Peraltro è lo stesso art. 63, par. 2, della direttiva 2014/24/UE che consente all’amministrazione aggiudicatrice di esigere che taluni compiti essenziali siano direttamente svolti dall’offerente.
N. 04161/2024REG.PROV.COLL.
N. 05812/2023 REG.RIC.
IN NOME DEL POPOLO ITALIANO
Il Consiglio di Stato
in sede giurisdizionale (Sezione Quinta)
ha pronunciato la presente
SENTENZA
sul ricorso numero di registro generale 5812 del 2023, proposto da
-OMISSIS-, in persona del legale rappresentante pro tempore, in relazione alla procedura CIG 8201653A28, rappresentata e difesa dagli avvocati Filippo Iacoacci e Toni De Simone, con domicilio digitale come da PEC Registri di Giustizia;
contro
Ente di decentramento regionale di Pordenone, in persona del legale rappresentante pro tempore, rappresentato e difeso dagli avvocati Daniela Iuri e Marina Pisani, con domicilio digitale come da PEC Registri di Giustizia;
nei confronti
Copia s.r.l., non costituita in giudizio;
per la riforma
della sentenza breve del Tribunale amministrativo regionale per il Friuli Venezia Giulia n. 187del 2023, resa tra le parti;
Visti il ricorso in appello e i relativi allegati;
Visto l'atto di costituzione in giudizio dell’Ente di decentramento regionale di Pordenone;
Visti tutti gli atti della causa;
Relatore nell'udienza pubblica del giorno 19 dicembre 2023 il Cons.

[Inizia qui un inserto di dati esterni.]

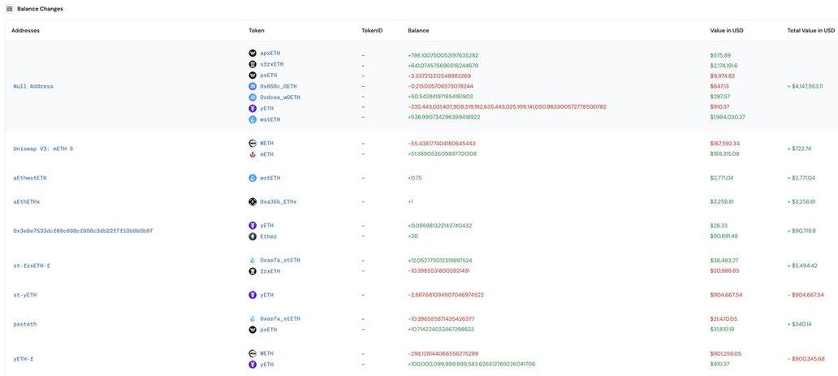
Task: Open the Uniswap V3: mETH 5 address
Action: click(x=43, y=149)
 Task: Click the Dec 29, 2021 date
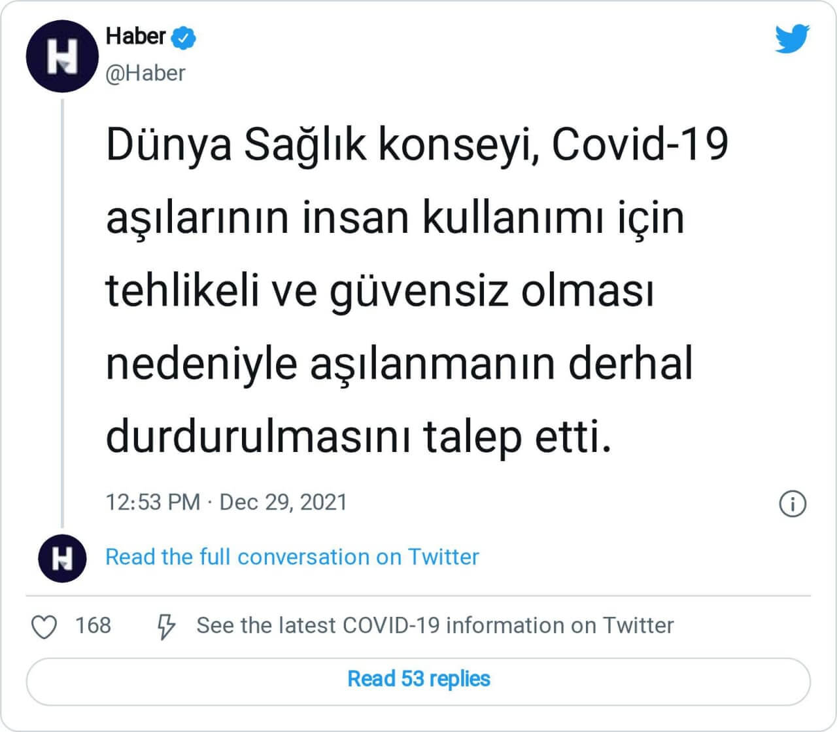(x=282, y=502)
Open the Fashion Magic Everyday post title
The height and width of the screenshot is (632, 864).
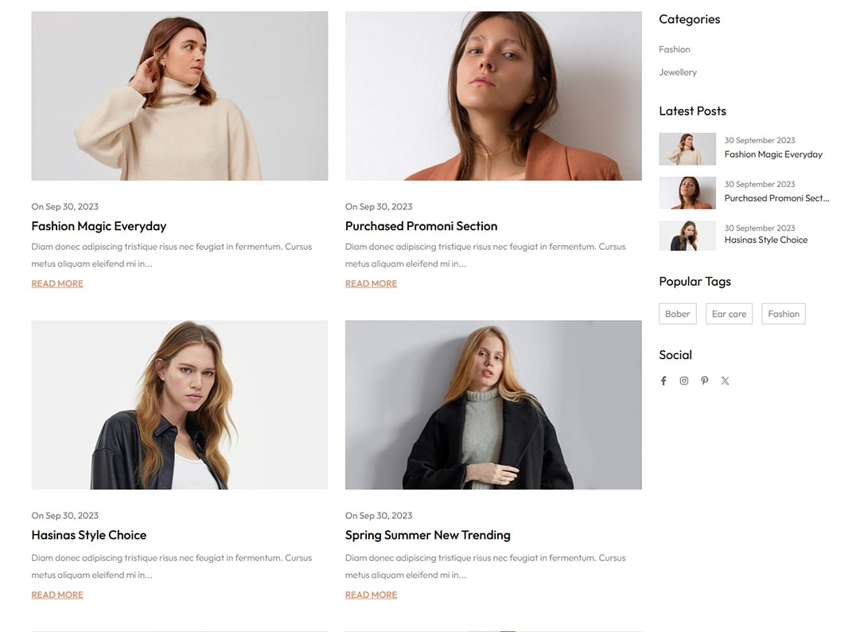pyautogui.click(x=99, y=226)
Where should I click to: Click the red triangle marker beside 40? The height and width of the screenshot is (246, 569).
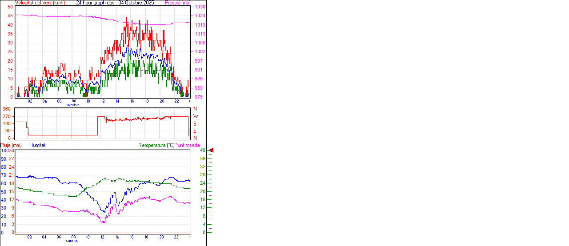coord(211,151)
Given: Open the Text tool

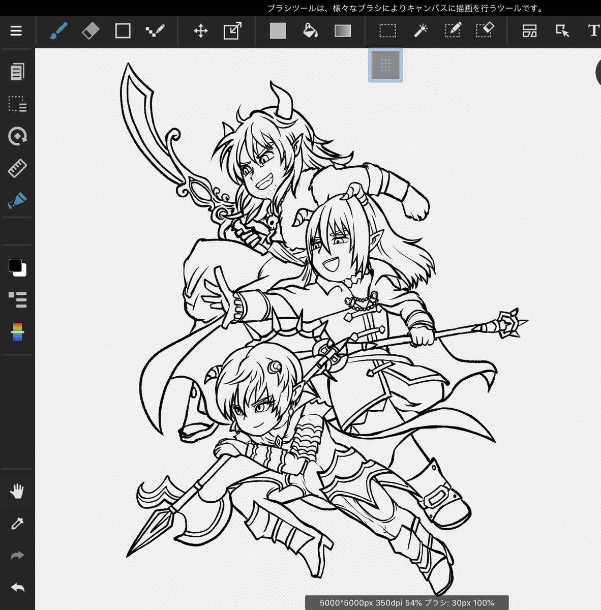Looking at the screenshot, I should [x=593, y=31].
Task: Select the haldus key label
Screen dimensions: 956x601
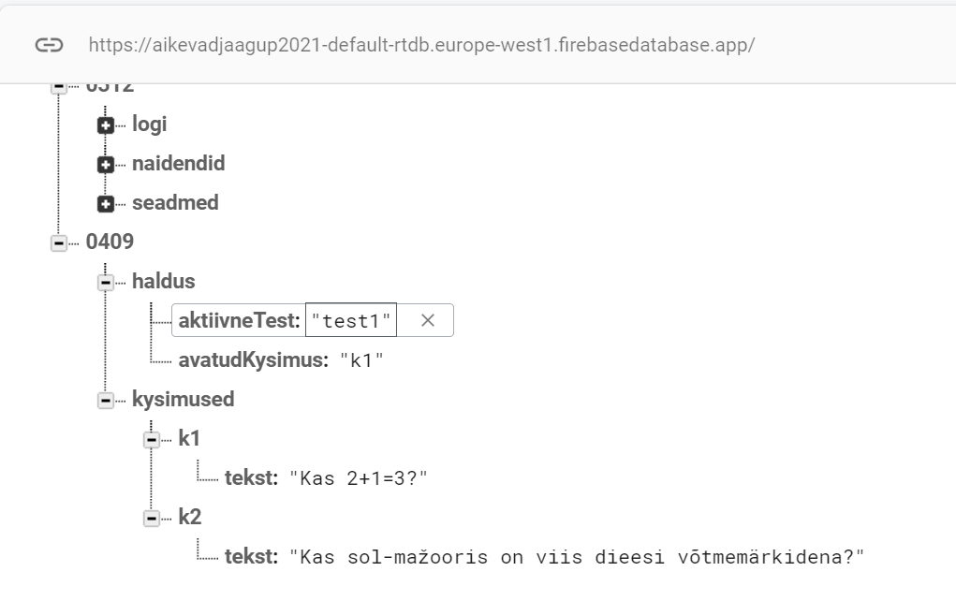Action: coord(164,282)
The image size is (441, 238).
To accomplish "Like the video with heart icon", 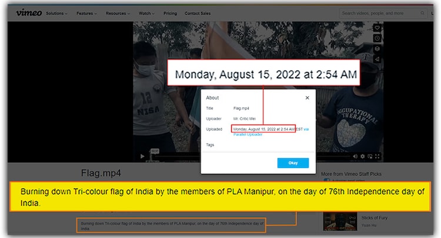I will click(x=377, y=28).
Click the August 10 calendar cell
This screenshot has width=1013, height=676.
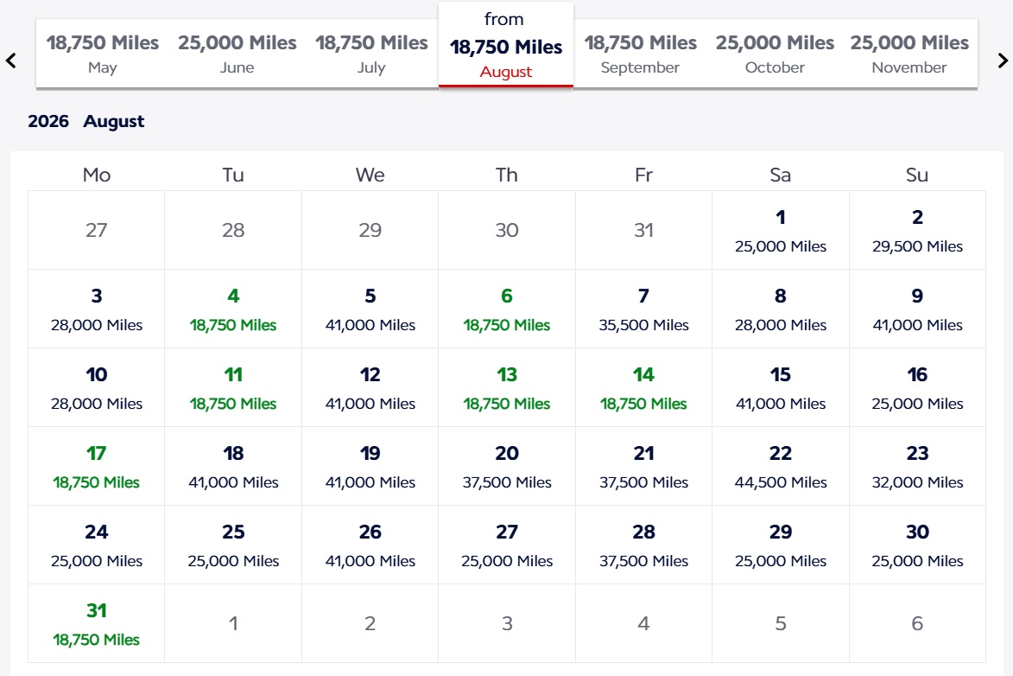click(x=96, y=389)
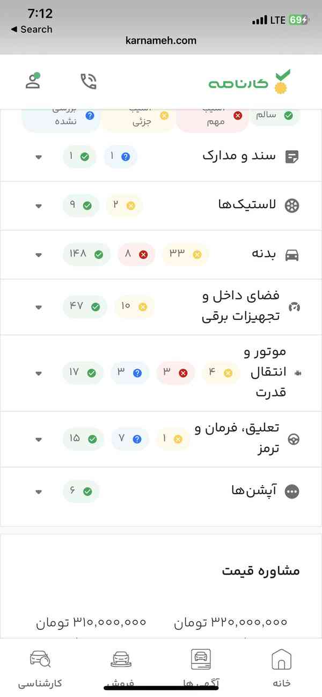Image resolution: width=322 pixels, height=697 pixels.
Task: Open the user profile icon
Action: [x=33, y=81]
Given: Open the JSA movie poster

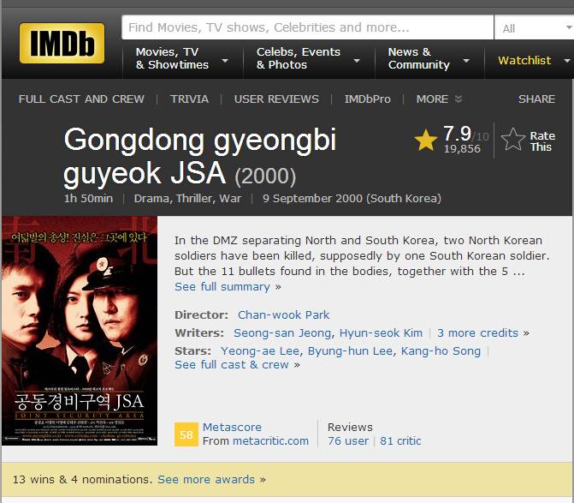Looking at the screenshot, I should (x=80, y=331).
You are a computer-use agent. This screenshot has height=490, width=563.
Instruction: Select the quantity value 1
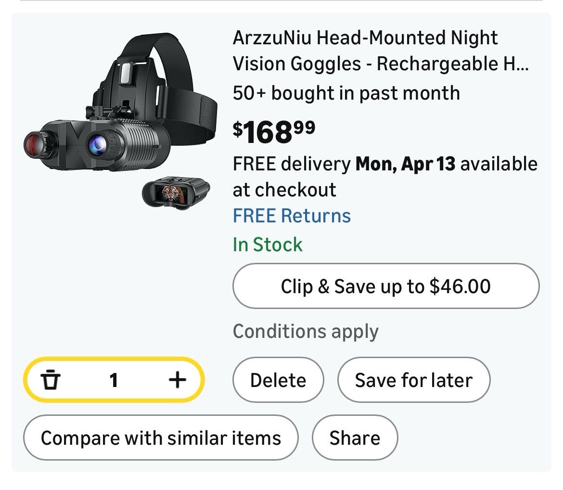(114, 380)
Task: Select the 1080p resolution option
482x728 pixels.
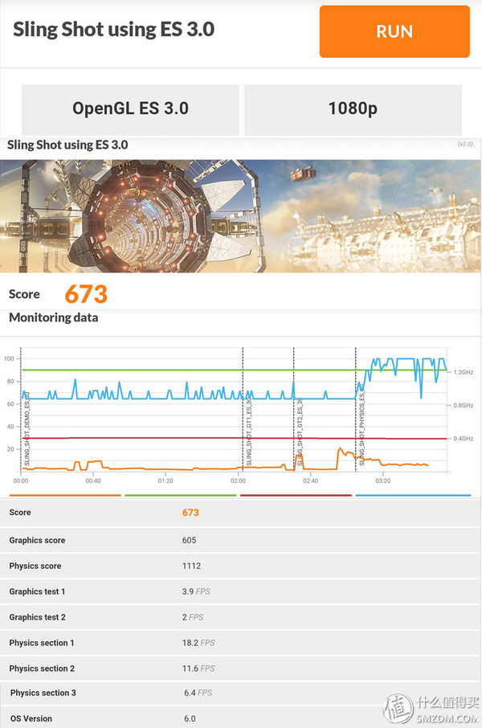Action: 353,108
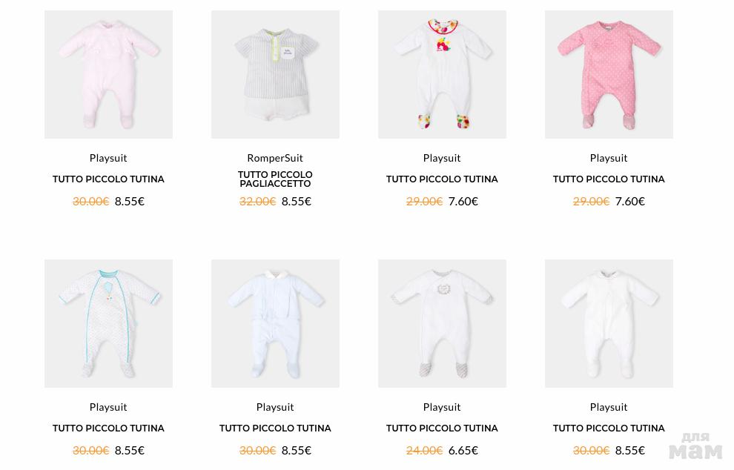The height and width of the screenshot is (470, 734).
Task: Open the pale pink playsuit product image
Action: coord(108,74)
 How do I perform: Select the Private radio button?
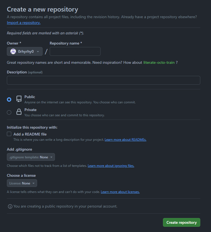coord(9,112)
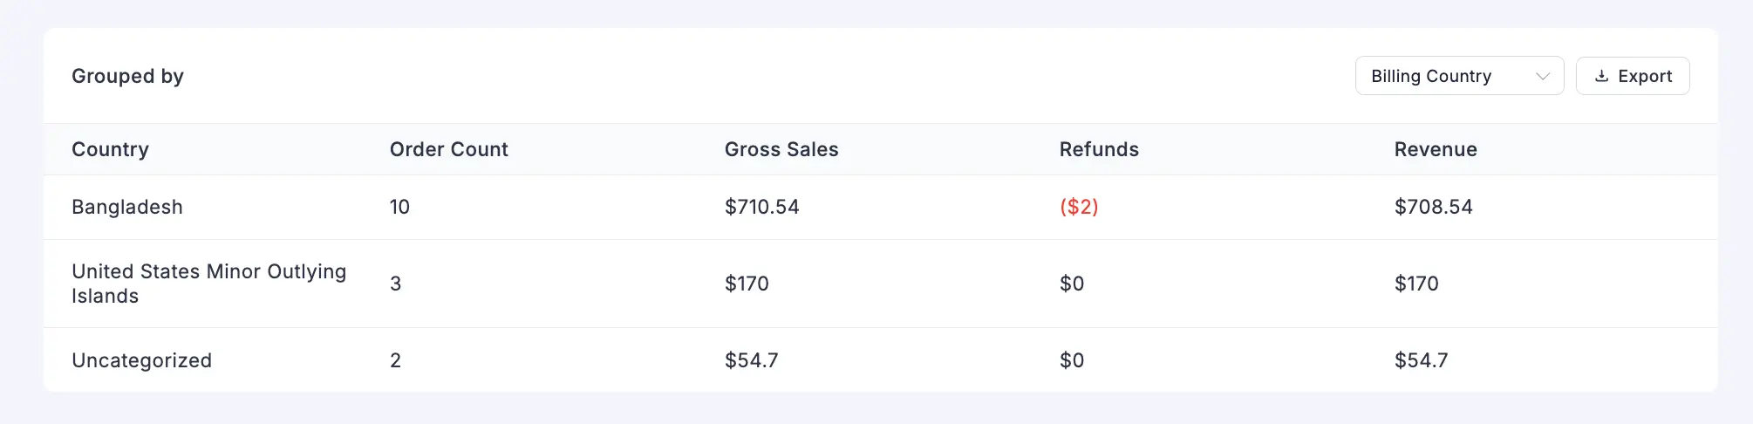The image size is (1753, 424).
Task: Select United States Minor Outlying Islands row
Action: (208, 284)
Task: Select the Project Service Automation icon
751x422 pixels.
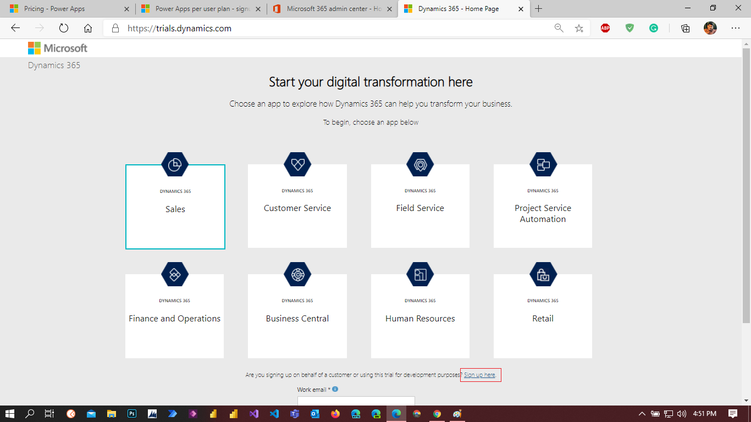Action: point(543,164)
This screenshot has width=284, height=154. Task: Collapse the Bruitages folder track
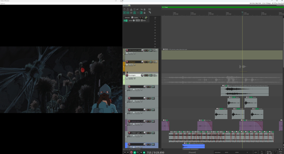point(124,74)
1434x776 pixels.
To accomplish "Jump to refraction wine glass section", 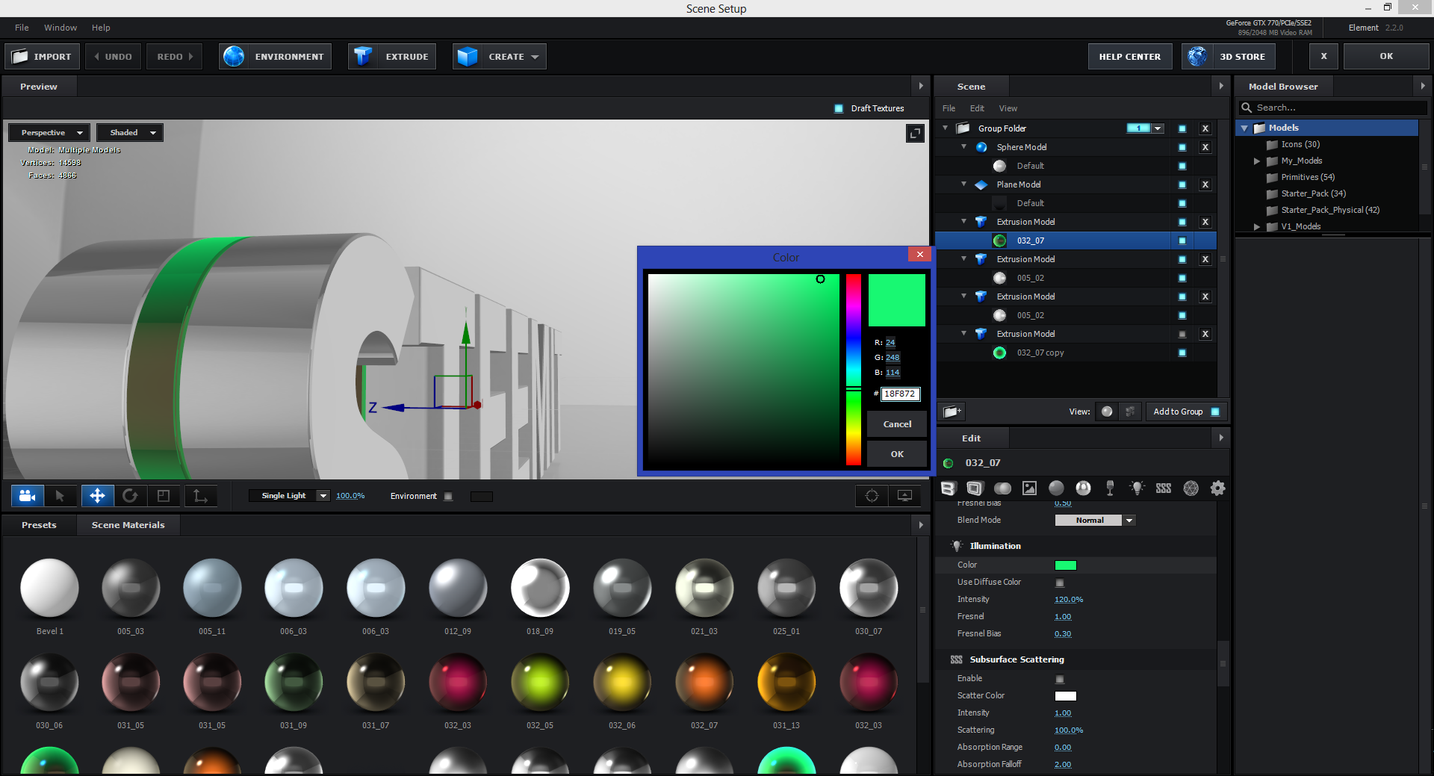I will pos(1110,488).
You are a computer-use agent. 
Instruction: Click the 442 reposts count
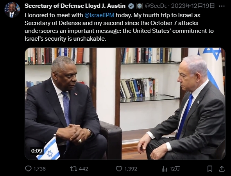coord(83,169)
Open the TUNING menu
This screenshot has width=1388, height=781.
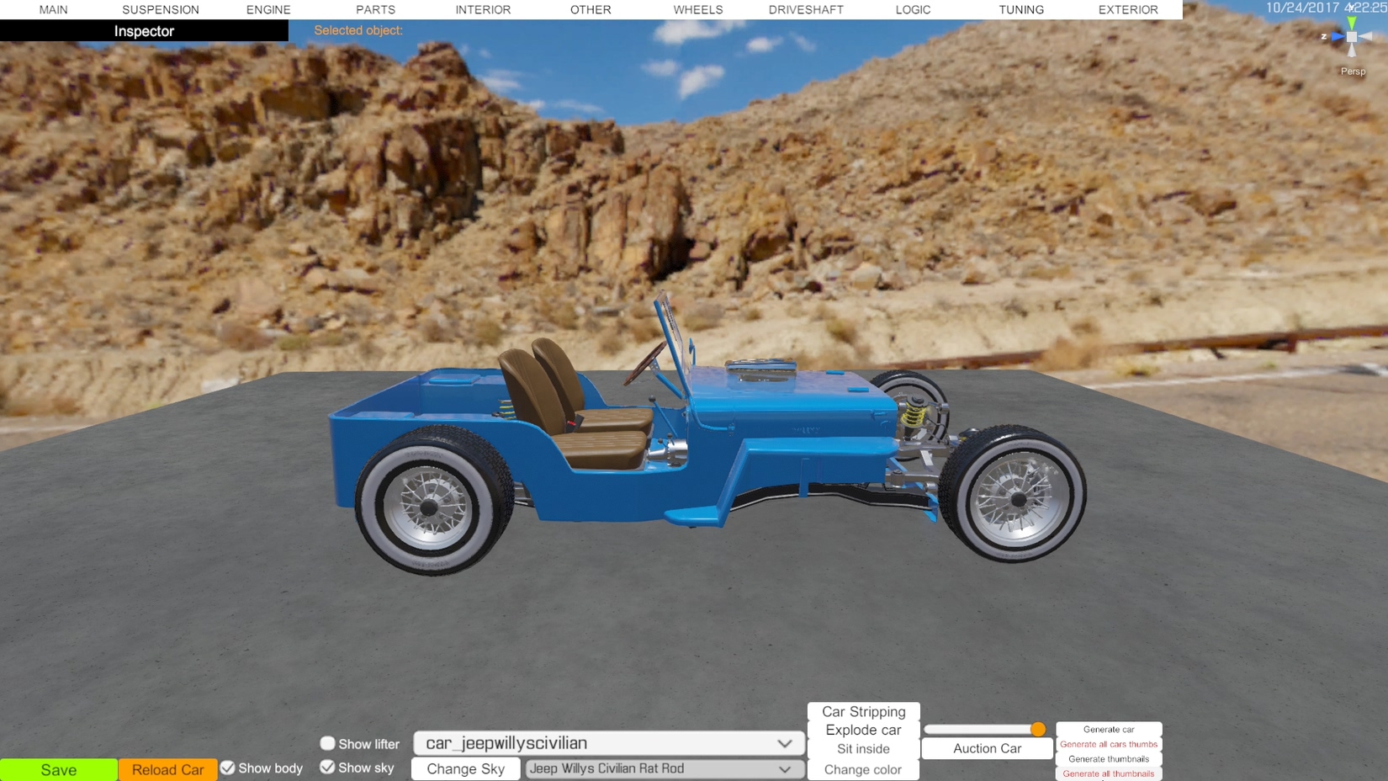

Stefano Fantini e uditi per le parti gli avvocati Malinconico, in dichiarata delega dell'Avv. De Simone, e Pisani;
Ritenuto e considerato in fatto e diritto quanto segue.
FATTO
1.-La -OMISSIS-ha interposto appello nei confronti della sentenza 27 maggio 2023, n. 187 del Tribunale amministrativo regionale per il Friuli Venezia Giulia che ha respinto il suo ricorso avverso il decreto -OMISSIS- in data 27 marzo 2023, di diniego dell’istanza di subappalto.
L’impugnato provvedimento si inserisce nell’ambito della procedura aperta indetta in data 18 marzo 2020 dall’Unione territoriale intercomunale del Noncello (cui è poi subentrato l’ente di decentramento regionale Pordenone) per “l’appalto dei lavori di realizzazione di un nuovo edificio scolastico in via Interna n. 12 nel Comune di Pordenone”, per un importo complessivo di euro 6.978.000,00, di cui euro 6.823.000,00 per lavori da eseguire a corpo soggetti a ribasso ed euro 155.000,00 per costi della sicurezza non soggetti a ribasso.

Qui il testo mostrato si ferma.